#### WORK REQUIRED
Please revise the entries from the line with "[link] (243, 49)" through the end of the entries, replacing "Go To Home Page" with "Back To Home Page" and leaving everything else unchanged.

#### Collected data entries

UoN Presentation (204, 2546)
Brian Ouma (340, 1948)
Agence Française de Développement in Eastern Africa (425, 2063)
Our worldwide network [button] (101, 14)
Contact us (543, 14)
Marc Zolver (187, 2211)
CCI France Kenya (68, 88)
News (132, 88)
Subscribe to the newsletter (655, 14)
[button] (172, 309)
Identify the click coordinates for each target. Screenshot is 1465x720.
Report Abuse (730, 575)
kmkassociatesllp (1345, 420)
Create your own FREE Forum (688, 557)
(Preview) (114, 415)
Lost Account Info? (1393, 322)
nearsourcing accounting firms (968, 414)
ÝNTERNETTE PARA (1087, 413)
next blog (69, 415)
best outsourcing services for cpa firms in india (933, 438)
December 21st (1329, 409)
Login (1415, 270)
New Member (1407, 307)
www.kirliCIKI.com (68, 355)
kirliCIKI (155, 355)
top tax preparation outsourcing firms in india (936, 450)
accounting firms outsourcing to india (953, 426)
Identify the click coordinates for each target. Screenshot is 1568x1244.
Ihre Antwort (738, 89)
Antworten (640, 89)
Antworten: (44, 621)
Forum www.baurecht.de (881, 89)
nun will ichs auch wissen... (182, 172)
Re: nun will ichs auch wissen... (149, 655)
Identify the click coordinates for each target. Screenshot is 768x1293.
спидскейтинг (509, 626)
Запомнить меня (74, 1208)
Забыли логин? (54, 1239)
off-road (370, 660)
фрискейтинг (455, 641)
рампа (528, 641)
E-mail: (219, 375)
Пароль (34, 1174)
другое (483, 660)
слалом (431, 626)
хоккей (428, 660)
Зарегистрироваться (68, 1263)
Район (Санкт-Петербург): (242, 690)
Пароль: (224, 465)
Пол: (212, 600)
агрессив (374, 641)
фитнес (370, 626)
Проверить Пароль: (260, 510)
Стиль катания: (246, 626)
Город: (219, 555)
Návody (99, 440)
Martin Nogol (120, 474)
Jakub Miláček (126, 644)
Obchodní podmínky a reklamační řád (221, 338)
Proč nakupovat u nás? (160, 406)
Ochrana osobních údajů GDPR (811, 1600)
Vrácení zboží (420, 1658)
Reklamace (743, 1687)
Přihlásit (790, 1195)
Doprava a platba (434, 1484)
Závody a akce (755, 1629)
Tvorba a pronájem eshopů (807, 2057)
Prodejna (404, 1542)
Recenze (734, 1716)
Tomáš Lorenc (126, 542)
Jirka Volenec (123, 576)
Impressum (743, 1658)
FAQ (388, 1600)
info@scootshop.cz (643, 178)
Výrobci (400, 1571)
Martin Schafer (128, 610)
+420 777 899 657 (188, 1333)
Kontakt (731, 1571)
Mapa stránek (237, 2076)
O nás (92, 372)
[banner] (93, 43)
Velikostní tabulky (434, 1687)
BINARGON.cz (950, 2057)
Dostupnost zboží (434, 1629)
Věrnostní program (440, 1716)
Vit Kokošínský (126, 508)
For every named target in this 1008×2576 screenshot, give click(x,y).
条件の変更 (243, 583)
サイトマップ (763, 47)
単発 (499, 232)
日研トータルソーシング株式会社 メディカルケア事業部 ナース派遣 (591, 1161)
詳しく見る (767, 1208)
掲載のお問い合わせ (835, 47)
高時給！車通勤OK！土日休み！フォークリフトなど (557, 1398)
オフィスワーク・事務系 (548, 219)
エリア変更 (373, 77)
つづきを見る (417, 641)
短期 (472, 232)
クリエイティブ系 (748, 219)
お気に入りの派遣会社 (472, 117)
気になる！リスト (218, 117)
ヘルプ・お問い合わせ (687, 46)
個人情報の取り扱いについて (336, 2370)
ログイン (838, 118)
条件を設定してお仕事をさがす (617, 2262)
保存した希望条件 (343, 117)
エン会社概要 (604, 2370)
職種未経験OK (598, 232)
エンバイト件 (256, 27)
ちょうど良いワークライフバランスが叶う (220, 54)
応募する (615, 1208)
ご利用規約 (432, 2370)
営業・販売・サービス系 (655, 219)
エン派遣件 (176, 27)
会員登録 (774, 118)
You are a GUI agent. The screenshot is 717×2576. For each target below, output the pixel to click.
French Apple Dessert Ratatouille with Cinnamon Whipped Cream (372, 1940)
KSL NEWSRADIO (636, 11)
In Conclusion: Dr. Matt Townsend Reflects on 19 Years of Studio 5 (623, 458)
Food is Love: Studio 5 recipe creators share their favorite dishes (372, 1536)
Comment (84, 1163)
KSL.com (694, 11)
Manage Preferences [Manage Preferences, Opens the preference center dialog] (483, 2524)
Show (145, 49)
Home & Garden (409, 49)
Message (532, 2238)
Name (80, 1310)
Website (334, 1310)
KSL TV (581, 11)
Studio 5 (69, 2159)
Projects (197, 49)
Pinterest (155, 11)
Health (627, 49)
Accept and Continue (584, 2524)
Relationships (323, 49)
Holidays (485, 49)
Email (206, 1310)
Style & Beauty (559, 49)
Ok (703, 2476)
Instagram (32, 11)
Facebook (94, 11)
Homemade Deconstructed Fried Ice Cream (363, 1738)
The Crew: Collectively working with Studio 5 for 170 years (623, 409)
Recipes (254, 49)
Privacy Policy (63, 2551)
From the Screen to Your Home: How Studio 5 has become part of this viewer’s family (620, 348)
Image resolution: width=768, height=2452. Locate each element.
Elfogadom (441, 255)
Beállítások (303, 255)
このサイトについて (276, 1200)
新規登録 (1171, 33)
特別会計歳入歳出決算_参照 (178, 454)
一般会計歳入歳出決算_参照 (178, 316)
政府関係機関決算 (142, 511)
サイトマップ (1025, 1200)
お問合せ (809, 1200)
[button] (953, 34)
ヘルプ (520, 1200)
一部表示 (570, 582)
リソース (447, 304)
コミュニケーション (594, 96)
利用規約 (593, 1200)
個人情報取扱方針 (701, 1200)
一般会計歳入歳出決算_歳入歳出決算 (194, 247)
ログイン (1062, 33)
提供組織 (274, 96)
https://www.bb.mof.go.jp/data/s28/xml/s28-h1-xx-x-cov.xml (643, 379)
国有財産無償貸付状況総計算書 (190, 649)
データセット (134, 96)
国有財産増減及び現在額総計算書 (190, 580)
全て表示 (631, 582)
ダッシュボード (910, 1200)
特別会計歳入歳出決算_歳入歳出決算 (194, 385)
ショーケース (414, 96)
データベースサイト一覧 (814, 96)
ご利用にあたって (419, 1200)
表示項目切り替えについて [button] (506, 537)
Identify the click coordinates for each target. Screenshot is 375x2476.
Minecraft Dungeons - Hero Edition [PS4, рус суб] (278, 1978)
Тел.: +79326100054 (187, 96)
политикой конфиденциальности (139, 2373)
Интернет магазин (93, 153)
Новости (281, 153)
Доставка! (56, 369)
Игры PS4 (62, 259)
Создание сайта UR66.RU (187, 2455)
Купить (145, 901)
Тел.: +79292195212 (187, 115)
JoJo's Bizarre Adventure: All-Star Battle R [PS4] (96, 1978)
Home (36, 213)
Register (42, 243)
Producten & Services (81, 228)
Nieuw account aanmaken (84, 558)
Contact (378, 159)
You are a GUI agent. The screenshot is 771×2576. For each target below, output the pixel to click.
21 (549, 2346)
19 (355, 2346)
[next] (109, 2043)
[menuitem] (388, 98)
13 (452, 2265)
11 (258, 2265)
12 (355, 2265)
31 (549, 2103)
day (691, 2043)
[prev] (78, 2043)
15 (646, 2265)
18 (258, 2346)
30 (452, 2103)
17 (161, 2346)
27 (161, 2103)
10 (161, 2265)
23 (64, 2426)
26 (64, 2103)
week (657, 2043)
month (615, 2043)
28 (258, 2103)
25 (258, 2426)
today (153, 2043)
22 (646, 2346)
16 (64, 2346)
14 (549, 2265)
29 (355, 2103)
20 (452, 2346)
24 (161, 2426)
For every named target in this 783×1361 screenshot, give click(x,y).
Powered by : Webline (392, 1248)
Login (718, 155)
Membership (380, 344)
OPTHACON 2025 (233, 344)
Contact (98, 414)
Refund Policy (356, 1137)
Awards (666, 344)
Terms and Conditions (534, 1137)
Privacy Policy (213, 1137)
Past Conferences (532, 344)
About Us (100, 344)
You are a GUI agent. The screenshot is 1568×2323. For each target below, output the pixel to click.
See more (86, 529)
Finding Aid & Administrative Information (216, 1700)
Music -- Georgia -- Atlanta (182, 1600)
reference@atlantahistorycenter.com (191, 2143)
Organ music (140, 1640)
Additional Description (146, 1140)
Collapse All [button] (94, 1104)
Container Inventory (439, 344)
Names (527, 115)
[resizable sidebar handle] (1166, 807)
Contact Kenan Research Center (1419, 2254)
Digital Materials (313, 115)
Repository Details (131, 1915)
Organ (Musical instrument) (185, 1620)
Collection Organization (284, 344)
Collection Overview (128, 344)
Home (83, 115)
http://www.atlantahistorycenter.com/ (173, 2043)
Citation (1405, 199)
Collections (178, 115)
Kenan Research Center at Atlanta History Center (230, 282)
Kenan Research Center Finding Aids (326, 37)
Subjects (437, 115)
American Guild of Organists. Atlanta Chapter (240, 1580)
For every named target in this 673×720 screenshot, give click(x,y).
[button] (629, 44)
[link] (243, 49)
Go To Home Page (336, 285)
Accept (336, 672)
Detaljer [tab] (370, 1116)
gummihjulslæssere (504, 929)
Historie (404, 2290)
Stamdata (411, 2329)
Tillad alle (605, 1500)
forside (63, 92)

#### THE COMPLETED TASK
[link] (243, 49)
Back To Home Page (336, 285)
Accept (336, 672)
Detaljer [tab] (370, 1116)
gummihjulslæssere (504, 929)
Historie (404, 2290)
Stamdata (411, 2329)
Tillad alle (605, 1500)
forside (63, 92)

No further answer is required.